Gov’t, UN Agree to Mission to Meet Montagnards

The U.N. said Wednesday that it has received permission from the Interior Ministry to search for a group of Montagnards hiding in Ratanakkiri province and transfer them to Phnom Penh, where they can apply for asylum.

Both the U.N.’s Office of the High Commissioner for Human Rights (OHCHR) and Office of the High Commissioner for Refugees (UNHCR), along with the Interior Ministry, will “undertake a joint mission to Ratanakiri shortly,” OHCHR country director Wan-Hea Lee said by email Wednesday.

“The Ministry has indicated that it currently has no information about the presence of Montagnards in Ratanakiri,” Ms. Lee said.

“If their presence is confirmed and they indicate that they wish to apply for asylum, it was agreed that they would be brought to Phnom Penh to enable them to do so.”

The group of 13 Montagnards —an indigenous group concentrated in Vietnam’s Central Highlands—has been hiding in the forest of the northern province for the past six weeks. The group claims to be fleeing violent repression at the hands of the Vietnamese government.

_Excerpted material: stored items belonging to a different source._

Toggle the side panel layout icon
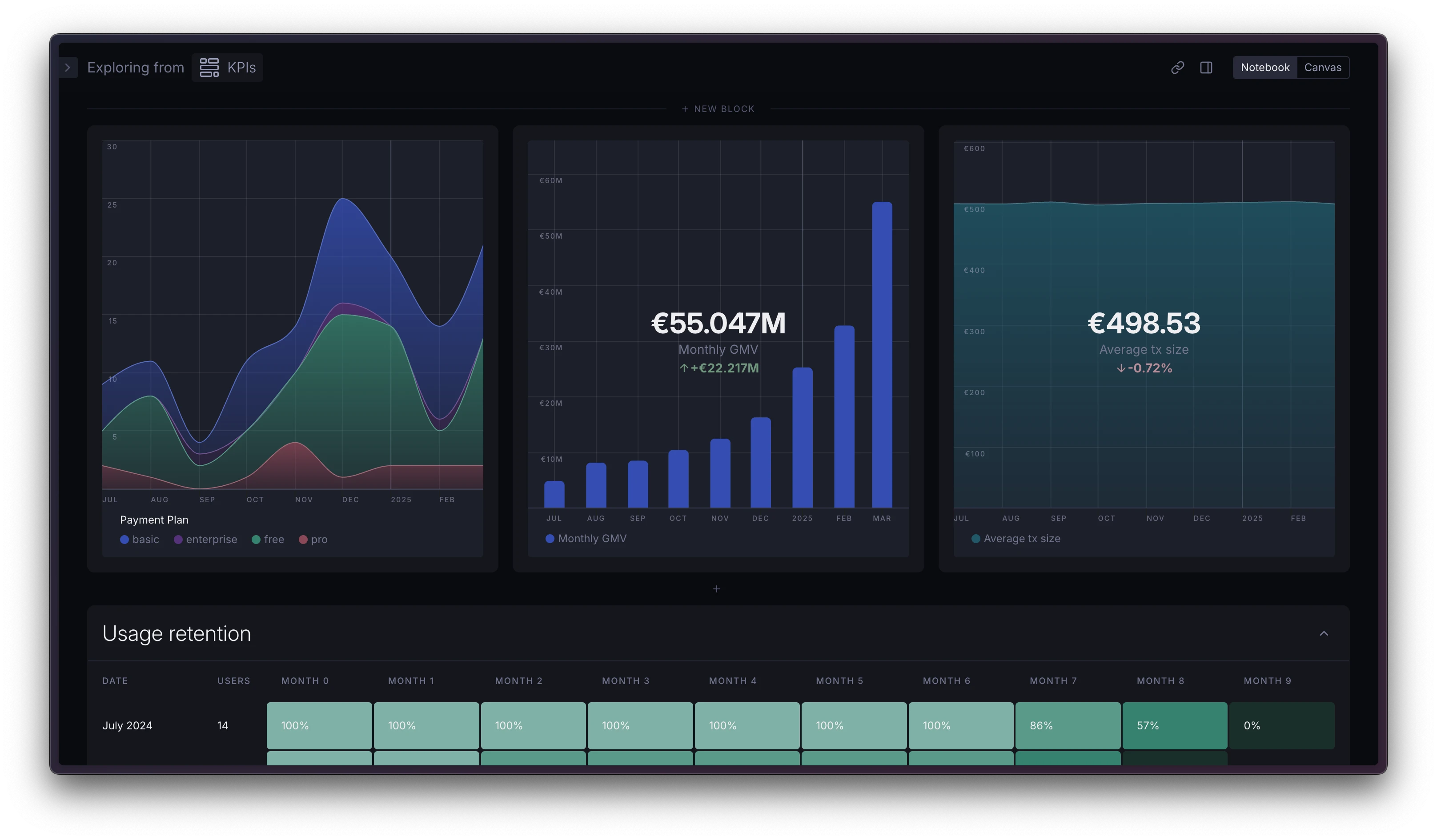The image size is (1437, 840). tap(1206, 68)
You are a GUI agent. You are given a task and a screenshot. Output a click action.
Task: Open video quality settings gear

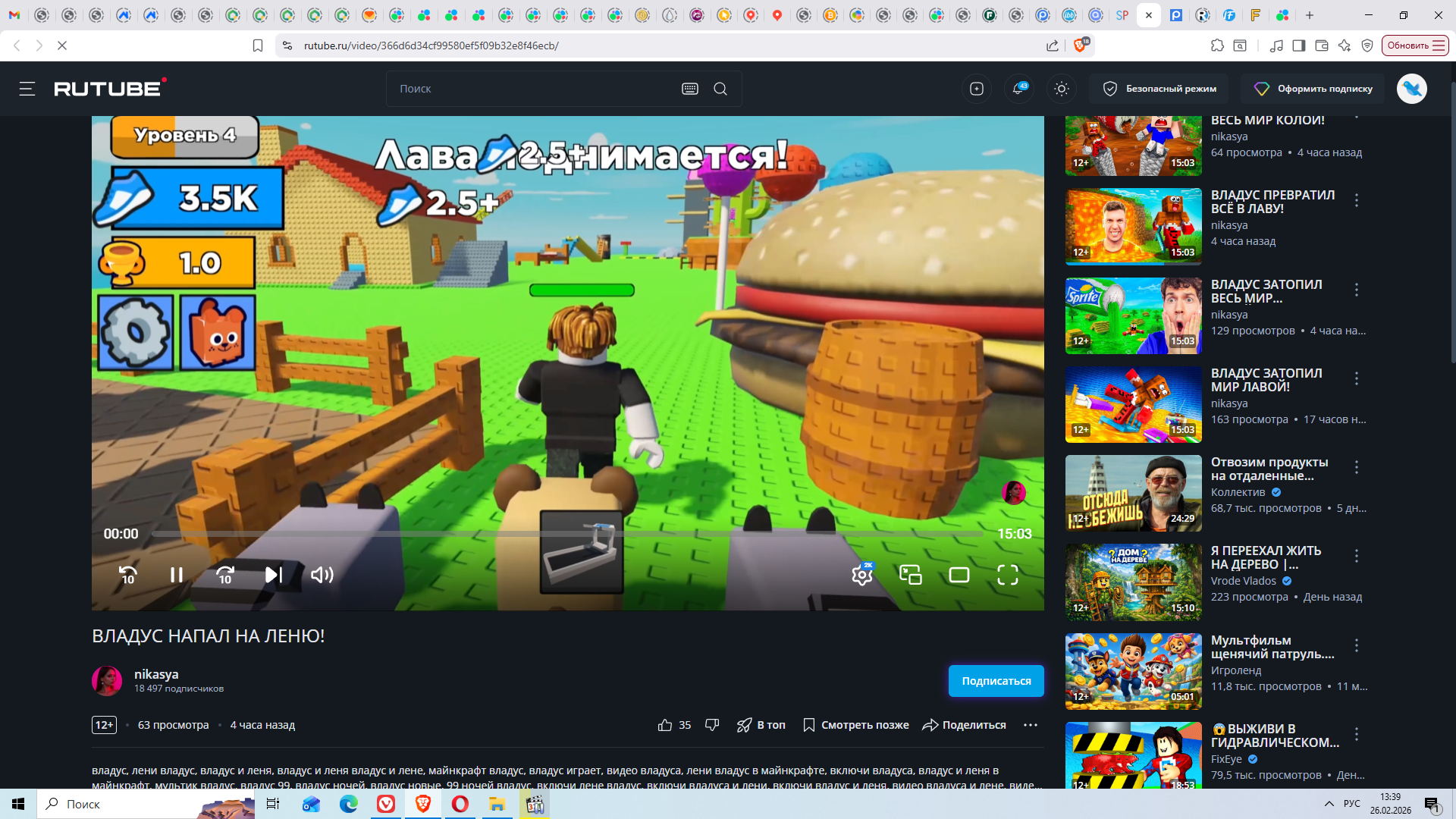point(861,576)
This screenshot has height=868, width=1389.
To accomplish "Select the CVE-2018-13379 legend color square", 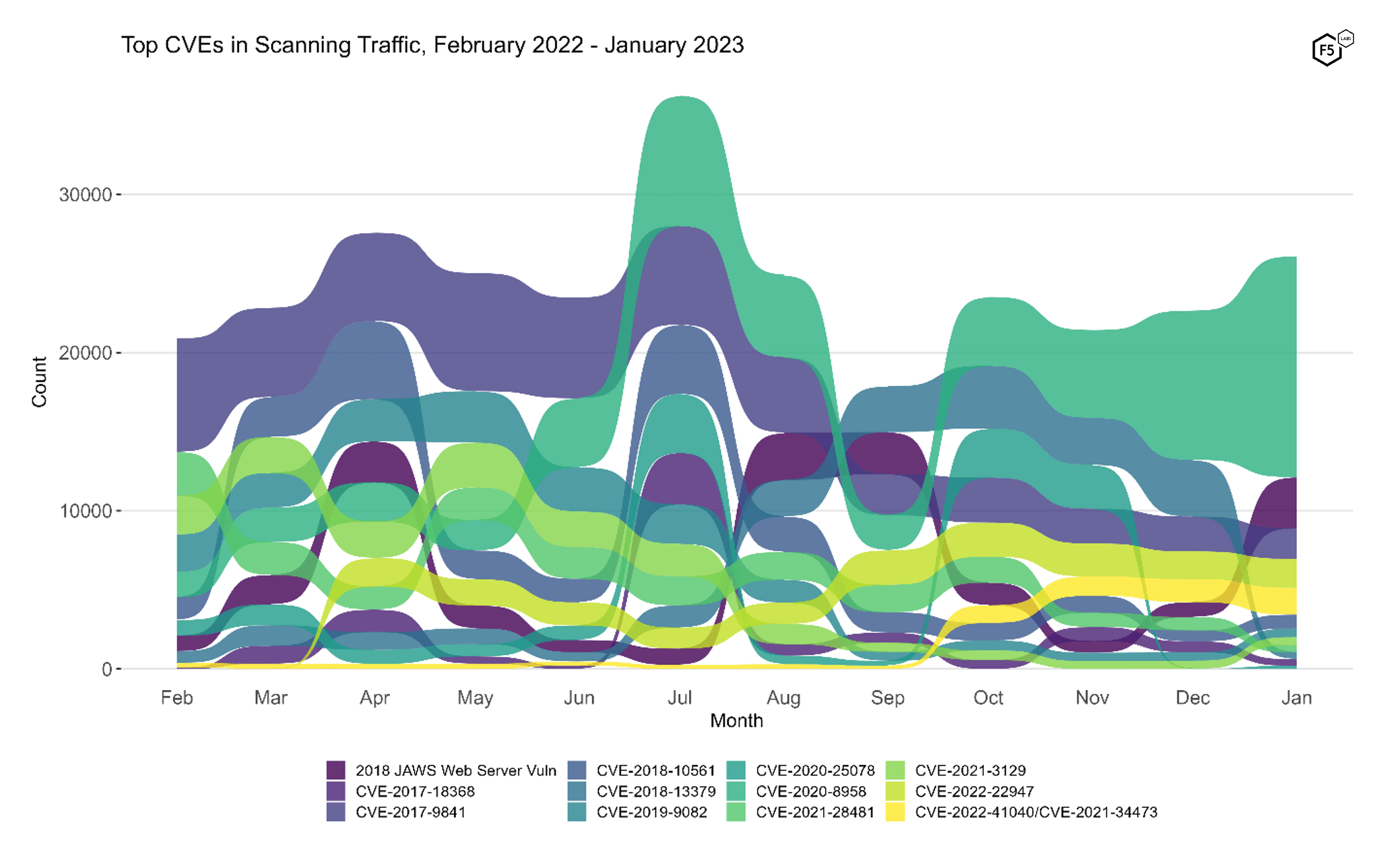I will (x=576, y=791).
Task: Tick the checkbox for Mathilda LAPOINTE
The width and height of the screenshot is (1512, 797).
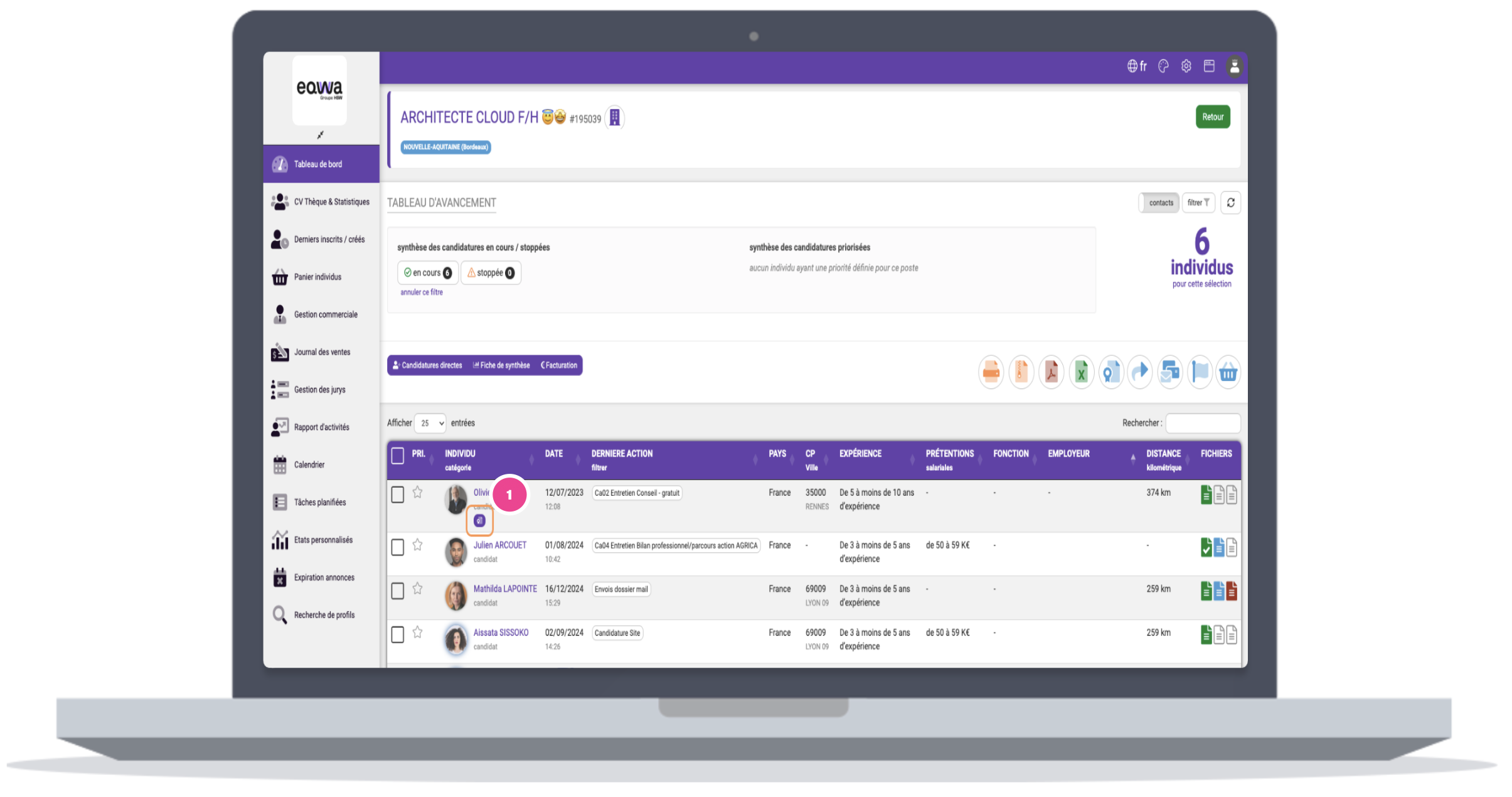Action: point(398,591)
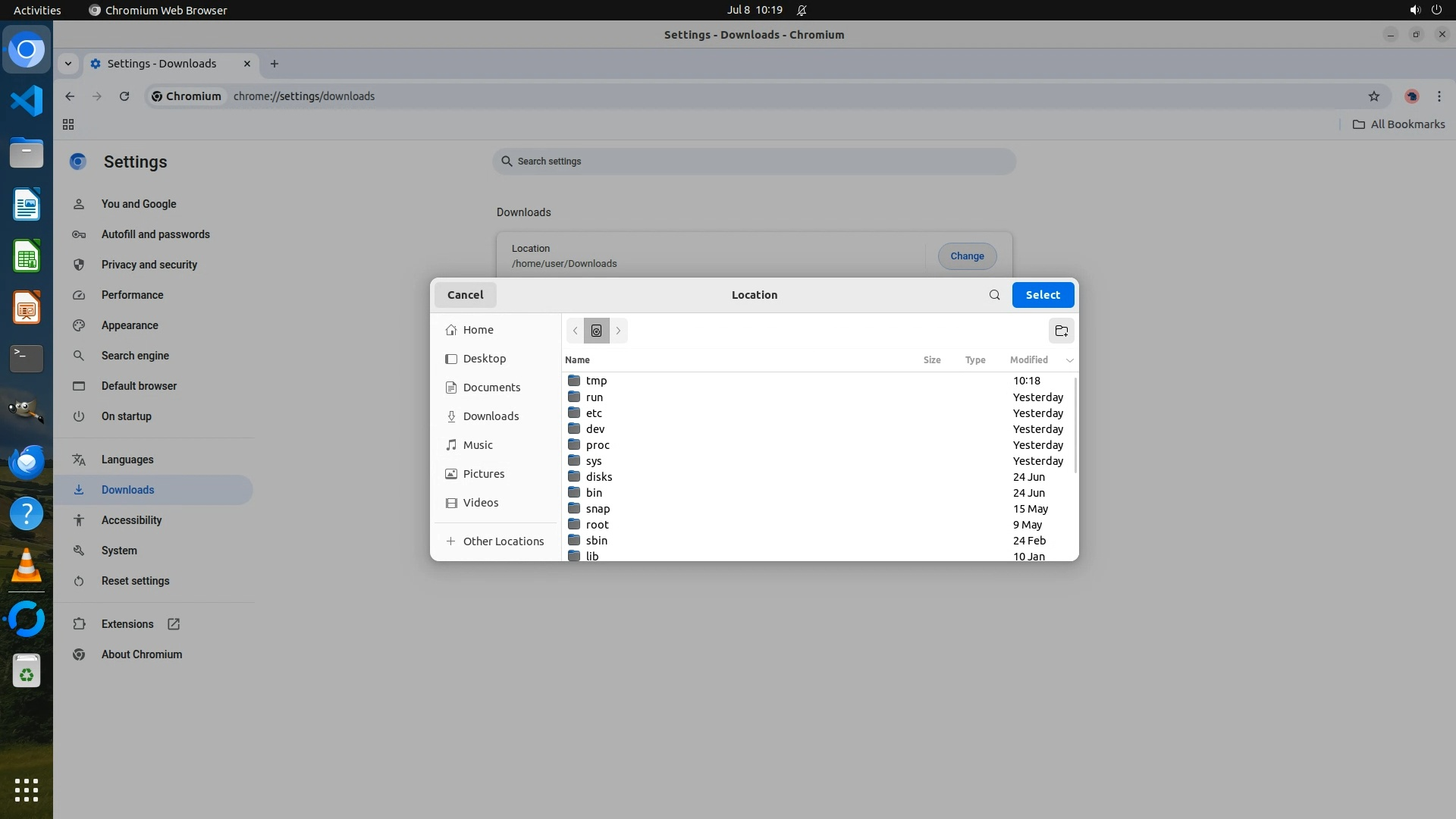Cancel the Location dialog

465,295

In a statement released Wednesday morning, Interior Ministry spokesman Khieu Sopheak indicated that the government was willing to accompany the U.N. in meeting the Montagnards.

Quoting a December 5 letter from Interior Minister Sar Kheng to Jean-Francois Cautain, the E.U.’s ambassador to Cambodia, the statement says: “Until now, we don’t have information about the present location of the Montagnards.”

“But if their location is revealed, I welcome our officials joining with a group from the United Nations, or allowing the United Nations to communicate with this group,” Mr. Kheng is quoted as saying.

General Sopheak previously said he does not consider the Montagnards to be legitimate asylum seekers, dismissing them as “illegal immigrants.”

Numerous attempts to reach Gen. Sopheak and Sok Phal, head of the Interior Ministry’s immigration department, by telephone Wednesday were unsuccessful.

Ratanakkiri provincial governor Thorng Savun said he had not yet received a letter from the Interior Ministry allowing the U.N. to meet the Montagnards.

“We will not allow UNHCR to meet people in the forest if they don’t have a permission letter from the upper levels,” he said.

During the asylum seekers’ time in Ratanakkiri, a group of Cambodian Jarai—one of the approximately 30 tribes that make up the Montagnards—have been providing them with food and shelter.

One of the Jarai villagers, who was part of a group that traveled to Phnom Penh on Wednesday for Human Rights Day, said that despite concerns about the Montagnards’ health, there was no plan to relocate them.

“We don’t have a plan to move them from the forest because it’s impossible to help them, as authorities still guard the roads and are still searching,” said the villager, who requested anonymity for fear of retribution.

The villager said that it has also proven difficult to deliver food to the Montagnards due to a heavy police presence.

“All the Degar are now living in different places in the forest… because the authorities were getting close,” he said, using another term for Montagnards.

“Some are suffering from fevers and are not well,” he added.

The villager said he had received word that more Montagnards are planning to flee Vietnam for Cambodia, but that his village would be unable to provide help to many more asylum seekers.

“We will help them if more come over the border, but if there are hundreds, we will not be able to because we will suffer a food shortage ourselves,” he said.

The Vietnamese government began a crackdown on Montagnard Protestant churches in 2001, prompting thousands to flee to Cambodia over the next decade. About 2,000 were granted asylum in the U.S. and other countries, while the rest were deported back to Vietnam, where they were reportedly jailed and tortured.